§ **Dataset**:
# # # # # # #

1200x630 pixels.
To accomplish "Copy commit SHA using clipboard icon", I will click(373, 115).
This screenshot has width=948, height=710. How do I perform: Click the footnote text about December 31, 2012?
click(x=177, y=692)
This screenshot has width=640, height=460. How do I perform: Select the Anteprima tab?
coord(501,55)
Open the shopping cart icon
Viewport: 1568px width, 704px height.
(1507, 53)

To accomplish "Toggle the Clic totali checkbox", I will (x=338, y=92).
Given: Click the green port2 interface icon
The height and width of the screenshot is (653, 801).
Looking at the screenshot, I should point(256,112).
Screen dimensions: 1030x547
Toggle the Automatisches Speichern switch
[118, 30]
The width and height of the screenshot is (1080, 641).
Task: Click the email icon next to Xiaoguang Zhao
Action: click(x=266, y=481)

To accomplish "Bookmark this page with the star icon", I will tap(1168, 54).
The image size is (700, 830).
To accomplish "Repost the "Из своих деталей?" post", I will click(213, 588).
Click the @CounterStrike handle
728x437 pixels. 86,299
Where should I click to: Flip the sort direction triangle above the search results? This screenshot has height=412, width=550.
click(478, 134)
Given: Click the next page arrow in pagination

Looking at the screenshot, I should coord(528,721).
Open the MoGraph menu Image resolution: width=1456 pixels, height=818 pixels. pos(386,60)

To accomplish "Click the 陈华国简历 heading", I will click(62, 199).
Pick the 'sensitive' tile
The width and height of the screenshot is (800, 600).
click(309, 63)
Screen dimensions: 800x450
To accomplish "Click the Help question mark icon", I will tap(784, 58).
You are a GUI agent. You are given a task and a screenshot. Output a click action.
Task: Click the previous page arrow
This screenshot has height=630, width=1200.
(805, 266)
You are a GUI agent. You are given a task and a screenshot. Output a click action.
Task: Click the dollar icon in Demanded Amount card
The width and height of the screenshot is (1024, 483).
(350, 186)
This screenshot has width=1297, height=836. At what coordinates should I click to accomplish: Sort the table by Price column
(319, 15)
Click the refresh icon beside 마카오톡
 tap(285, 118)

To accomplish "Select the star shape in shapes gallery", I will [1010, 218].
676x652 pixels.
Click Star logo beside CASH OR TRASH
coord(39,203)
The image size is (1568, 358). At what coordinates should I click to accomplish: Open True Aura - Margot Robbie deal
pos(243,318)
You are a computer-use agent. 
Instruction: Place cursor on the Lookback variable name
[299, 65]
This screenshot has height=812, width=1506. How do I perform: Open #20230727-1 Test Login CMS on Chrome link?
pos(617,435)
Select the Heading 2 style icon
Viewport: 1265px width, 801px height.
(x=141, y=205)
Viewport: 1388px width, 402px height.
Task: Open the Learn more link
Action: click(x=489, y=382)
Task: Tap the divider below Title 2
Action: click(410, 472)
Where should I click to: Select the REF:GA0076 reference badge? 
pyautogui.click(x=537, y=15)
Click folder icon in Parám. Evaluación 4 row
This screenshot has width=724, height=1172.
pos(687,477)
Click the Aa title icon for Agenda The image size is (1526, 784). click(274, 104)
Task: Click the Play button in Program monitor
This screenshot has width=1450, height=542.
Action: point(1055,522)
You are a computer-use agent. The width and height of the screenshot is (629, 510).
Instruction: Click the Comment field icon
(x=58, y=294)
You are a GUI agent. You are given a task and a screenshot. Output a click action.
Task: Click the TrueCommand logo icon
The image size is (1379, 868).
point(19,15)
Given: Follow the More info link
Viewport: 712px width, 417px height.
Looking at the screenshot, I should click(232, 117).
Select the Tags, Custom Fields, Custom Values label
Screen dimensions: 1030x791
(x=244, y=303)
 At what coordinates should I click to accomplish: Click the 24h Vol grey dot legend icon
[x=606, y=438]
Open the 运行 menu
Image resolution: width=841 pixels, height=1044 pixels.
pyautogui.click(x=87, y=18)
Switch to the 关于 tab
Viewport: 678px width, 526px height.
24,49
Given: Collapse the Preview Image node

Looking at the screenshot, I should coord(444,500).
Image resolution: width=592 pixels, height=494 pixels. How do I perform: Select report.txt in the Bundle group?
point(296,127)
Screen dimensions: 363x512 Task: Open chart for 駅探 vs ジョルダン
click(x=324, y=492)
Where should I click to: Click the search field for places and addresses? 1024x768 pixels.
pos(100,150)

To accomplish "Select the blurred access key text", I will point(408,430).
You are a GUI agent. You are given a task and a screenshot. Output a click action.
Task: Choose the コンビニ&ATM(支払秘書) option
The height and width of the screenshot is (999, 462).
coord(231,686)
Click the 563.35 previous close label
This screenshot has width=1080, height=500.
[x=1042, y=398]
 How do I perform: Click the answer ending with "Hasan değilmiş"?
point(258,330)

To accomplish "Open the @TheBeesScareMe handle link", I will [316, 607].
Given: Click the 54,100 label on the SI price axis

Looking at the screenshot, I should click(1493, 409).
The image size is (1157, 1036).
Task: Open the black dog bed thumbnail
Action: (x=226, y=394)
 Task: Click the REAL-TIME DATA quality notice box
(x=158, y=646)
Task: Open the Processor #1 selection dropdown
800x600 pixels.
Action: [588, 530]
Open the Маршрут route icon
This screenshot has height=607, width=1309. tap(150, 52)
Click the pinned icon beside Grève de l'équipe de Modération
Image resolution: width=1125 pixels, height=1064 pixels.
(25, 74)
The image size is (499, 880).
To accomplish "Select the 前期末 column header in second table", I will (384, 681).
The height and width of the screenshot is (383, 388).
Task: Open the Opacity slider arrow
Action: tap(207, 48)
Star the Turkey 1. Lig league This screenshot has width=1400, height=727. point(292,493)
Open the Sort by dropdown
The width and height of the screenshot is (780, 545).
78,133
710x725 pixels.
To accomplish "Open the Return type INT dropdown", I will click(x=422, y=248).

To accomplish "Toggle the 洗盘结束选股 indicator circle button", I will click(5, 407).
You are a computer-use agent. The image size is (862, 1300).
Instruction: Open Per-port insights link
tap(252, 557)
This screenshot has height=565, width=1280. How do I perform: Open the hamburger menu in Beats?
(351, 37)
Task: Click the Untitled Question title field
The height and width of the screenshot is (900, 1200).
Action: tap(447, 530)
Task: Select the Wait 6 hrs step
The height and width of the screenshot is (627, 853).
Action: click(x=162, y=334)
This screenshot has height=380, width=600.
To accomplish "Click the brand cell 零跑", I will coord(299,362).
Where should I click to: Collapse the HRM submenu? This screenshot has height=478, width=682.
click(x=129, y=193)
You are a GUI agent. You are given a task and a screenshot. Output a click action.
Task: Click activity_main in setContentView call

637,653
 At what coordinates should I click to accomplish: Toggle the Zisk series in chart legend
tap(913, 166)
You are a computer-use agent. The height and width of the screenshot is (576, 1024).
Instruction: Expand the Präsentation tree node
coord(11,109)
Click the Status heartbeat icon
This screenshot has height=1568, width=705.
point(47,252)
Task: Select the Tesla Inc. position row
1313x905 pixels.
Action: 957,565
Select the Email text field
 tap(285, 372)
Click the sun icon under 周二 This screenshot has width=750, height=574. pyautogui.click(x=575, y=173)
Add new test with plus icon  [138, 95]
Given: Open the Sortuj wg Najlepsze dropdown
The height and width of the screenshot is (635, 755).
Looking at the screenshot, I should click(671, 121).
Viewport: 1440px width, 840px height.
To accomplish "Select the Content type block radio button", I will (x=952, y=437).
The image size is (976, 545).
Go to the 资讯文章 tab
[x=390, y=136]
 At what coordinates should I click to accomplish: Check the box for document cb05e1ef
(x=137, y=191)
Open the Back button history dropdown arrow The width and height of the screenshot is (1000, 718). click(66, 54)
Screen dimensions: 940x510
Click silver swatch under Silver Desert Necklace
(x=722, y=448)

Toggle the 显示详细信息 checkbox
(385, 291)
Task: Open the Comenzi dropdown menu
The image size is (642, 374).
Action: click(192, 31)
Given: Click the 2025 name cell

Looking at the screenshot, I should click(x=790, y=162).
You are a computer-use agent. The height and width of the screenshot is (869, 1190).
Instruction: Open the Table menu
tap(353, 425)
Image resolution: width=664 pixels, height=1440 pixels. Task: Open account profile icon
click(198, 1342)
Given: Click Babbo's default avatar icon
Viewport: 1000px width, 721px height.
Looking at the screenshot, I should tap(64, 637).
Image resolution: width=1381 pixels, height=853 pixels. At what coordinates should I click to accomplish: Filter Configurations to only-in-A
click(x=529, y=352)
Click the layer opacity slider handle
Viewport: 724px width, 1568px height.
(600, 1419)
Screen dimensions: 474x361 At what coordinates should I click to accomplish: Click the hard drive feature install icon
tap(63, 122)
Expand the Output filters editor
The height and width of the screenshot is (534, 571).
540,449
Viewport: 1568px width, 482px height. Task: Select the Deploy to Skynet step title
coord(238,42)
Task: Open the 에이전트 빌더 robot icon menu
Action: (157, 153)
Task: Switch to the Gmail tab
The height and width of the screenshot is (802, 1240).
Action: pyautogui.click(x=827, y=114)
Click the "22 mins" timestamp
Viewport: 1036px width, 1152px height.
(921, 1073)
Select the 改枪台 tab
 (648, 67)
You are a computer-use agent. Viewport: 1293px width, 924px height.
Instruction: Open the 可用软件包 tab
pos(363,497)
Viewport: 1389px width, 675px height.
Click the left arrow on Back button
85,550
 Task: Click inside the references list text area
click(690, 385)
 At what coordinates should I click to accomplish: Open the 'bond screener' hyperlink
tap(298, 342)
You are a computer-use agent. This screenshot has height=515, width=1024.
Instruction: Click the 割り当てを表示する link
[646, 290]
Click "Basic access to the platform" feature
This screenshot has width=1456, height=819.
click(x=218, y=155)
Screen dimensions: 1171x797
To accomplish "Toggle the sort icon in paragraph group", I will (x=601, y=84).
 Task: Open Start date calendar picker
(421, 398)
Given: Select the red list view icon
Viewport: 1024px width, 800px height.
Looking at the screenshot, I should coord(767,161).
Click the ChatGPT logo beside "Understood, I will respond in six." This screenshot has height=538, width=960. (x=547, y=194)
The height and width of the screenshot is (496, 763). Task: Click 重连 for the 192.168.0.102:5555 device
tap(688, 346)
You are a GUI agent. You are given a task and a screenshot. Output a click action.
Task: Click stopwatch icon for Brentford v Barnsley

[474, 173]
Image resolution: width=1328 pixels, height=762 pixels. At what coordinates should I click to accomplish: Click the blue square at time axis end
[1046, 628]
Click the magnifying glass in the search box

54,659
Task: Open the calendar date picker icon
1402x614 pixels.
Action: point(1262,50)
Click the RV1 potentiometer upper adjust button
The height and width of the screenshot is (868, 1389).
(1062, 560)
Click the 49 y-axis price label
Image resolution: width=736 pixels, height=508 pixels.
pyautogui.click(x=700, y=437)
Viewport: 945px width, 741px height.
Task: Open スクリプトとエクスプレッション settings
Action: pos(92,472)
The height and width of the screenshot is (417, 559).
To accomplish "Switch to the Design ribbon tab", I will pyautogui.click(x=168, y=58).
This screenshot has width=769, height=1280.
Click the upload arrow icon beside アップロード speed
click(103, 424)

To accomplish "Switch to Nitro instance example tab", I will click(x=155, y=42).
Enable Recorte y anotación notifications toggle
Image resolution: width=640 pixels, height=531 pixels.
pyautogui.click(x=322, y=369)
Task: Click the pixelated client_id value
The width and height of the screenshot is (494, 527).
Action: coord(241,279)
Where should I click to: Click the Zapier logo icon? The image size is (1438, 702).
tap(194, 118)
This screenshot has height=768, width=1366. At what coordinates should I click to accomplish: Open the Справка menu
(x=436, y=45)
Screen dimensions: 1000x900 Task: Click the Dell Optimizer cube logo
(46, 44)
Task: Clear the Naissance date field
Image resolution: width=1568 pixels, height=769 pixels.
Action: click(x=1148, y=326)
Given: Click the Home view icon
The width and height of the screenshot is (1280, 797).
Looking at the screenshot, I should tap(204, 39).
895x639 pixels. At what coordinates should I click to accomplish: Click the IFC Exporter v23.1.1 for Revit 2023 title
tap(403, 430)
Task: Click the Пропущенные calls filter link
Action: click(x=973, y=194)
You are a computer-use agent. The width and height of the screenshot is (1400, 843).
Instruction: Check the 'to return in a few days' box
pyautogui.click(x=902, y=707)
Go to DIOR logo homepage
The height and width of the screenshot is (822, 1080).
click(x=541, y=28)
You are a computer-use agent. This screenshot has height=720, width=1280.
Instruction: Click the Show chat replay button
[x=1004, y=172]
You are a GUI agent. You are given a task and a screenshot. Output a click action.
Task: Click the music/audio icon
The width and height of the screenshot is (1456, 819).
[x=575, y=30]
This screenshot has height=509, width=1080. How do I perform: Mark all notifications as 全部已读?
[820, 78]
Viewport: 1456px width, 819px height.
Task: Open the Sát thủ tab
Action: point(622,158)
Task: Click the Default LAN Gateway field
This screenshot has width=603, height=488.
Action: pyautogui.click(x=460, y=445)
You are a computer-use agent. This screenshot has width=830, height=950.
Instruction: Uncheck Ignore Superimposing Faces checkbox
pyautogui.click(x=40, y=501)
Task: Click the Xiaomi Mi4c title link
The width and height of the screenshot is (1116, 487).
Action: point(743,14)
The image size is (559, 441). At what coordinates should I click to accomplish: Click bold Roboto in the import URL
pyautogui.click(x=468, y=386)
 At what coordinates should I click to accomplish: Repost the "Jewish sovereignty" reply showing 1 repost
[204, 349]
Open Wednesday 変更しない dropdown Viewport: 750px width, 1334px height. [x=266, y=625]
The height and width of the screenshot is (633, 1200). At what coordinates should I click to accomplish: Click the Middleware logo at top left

# # # # # # #

§ **Exercise goal**: Starting at the line above that holds "Image resolution: width=1381" and ending at the line that holds "has height=515, width=1024.", transcribe each line exactly and include no other lines.

§ **Finished task**:
Image resolution: width=1381 pixels, height=853 pixels. At what coordinates should I click to accomplish: Filter Configurations to only-in-A
click(x=529, y=352)
Click the layer opacity slider handle
Viewport: 724px width, 1568px height.
(600, 1419)
Screen dimensions: 474x361 At what coordinates should I click to accomplish: Click the hard drive feature install icon
tap(63, 122)
Expand the Output filters editor
The height and width of the screenshot is (534, 571).
540,449
Viewport: 1568px width, 482px height. Task: Select the Deploy to Skynet step title
coord(238,42)
Task: Open the 에이전트 빌더 robot icon menu
Action: (157, 153)
Task: Switch to the Gmail tab
The height and width of the screenshot is (802, 1240).
Action: pyautogui.click(x=827, y=114)
Click the "22 mins" timestamp
Viewport: 1036px width, 1152px height.
(921, 1073)
Select the 改枪台 tab
 (648, 67)
You are a computer-use agent. Viewport: 1293px width, 924px height.
Instruction: Open the 可用软件包 tab
pos(363,497)
Viewport: 1389px width, 675px height.
Click the left arrow on Back button
85,550
 Task: Click inside the references list text area
click(690, 385)
 At what coordinates should I click to accomplish: Open the 'bond screener' hyperlink
tap(298, 342)
You are a computer-use agent. This screenshot has height=515, width=1024.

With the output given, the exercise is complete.